• [What you have to do]: Copy the part of the article on children's welfare in pandemic recovery word for word, starting at "The senator said" and ending at "prolonged school closures.".

• [Text section]:
┄┄┄┄┄┄┄┄┄┄┄┄┄┄┄┄┄┄┄┄

GATCHALIAN: UPHOLD CHILDREN’S WELFARE IN PANDEMIC RECOVERY
SENATOR Sherwin Gatchalian on Thursday highlighted the need to ensure that children’s welfare and rights will be upheld during Covid19 recovery efforts.
Gatchalian made the call as the country celebrates National Children’s Month.
The senator said that school closures and restrictions on children’s movement took a toll on their well-being and safety.
While the government has started the vaccination of minors and as the pilot test of limited face- to-face classes nears, Gatchalian batted for a learning recovery program to mitigate the effects of prolonged school closures.
The lawmaker earlier filed Senate Bill 2355 which seeks to establish a learning recovery program known as the Academic Recovery and Accessible Learning.
The program will cover the most essential learning competencies under Language and Mathematics for Grades 1 to 10 and Science for Grades 3 to 10. For Kindergarten learners, literacy and numeracy competencies will be strengthened.
The proposed program will target those who did not enroll last school year and those who are struggling to master the minimum level of mastery required in Language, Mathematics and Science.
It also seeks the adequate provision of nutritional, social, emotional and mental health support to learners.
“Matinding pinsala ang dulot ng Covid19 sa ating mga kabataan kaya naman sa ating pagbangon mula sa pandemya, dapat nating tiyaking hindi sila mapag-iiwanan,” the chairman of the Senate Committee on Basic Education, Arts and Culture, said.
Gatchalian also highlighted the need to prioritize the safe reopening of schools in the 2022 national budget.
He earlier said that the P358 million allocated for Priority School Health Facilities might not be adequate to ensure water, sanitation and health facilities in schools that still lack them.
The lawmaker also sought to increase funding for the Early Childhood Care and Development Council, an attached agency of the Department of Education.
The proposed P71.9 million allocation for the agency in 2022 is 59 percent lower than this year’s budget.

┄┄┄┄┄┄┄┄┄┄┄┄┄┄┄┄┄┄┄┄

• [Collected data]:
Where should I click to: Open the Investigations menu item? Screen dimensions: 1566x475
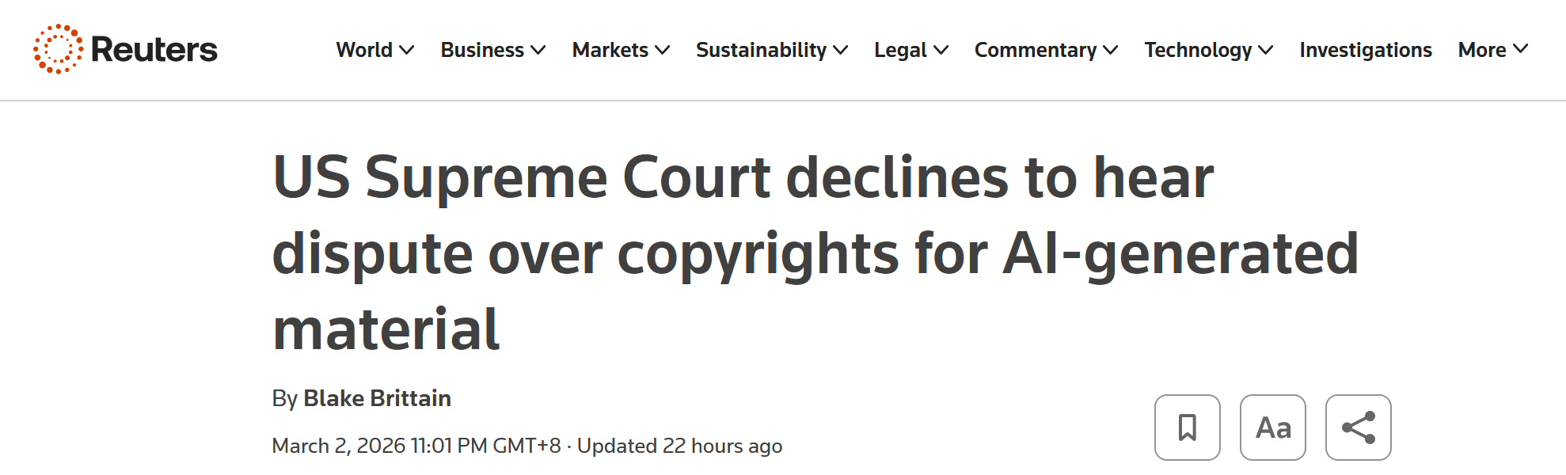click(1365, 50)
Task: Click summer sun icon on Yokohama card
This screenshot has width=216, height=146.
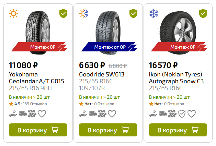Action: (x=13, y=14)
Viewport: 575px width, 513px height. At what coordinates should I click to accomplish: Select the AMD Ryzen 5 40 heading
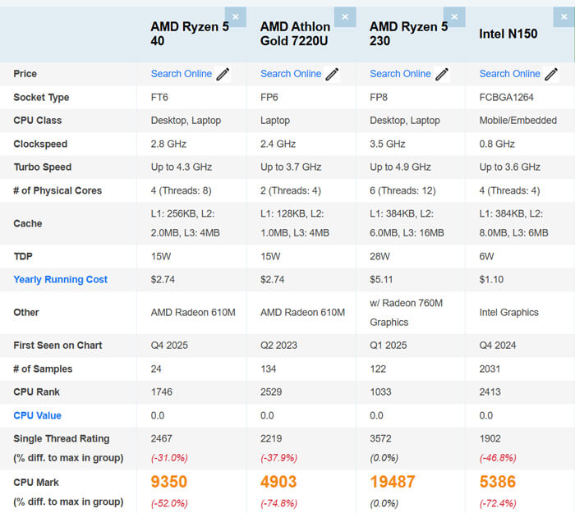(190, 34)
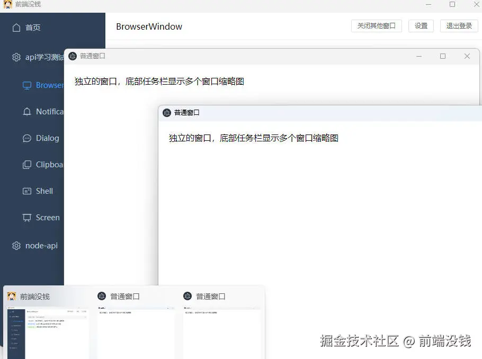Click the bell icon beside Notification

coord(26,112)
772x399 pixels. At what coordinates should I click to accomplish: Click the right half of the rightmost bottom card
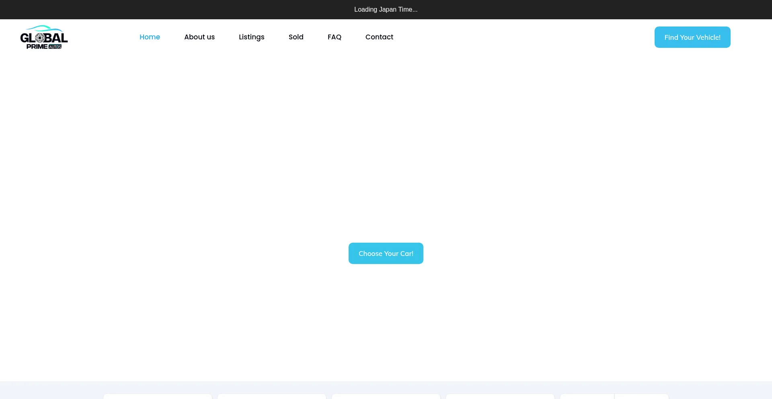642,396

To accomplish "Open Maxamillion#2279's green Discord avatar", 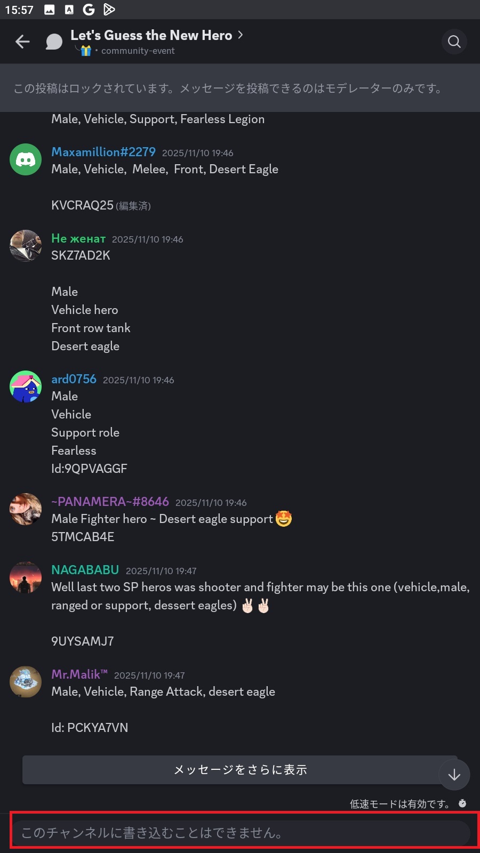I will click(26, 159).
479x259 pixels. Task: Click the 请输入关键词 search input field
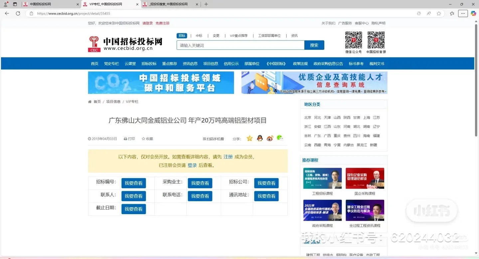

┄┄┄┄┄┄┄┄┄┄┄┄┄┄┄┄┄┄┄┄

• [Answer to the problem]:
The senator said that school closures and restrictions on children’s movement took a toll on their well-being and safety.
While the government has started the vaccination of minors and as the pilot test of limited face- to-face classes nears, Gatchalian batted for a learning recovery program to mitigate the effects of prolonged school closures.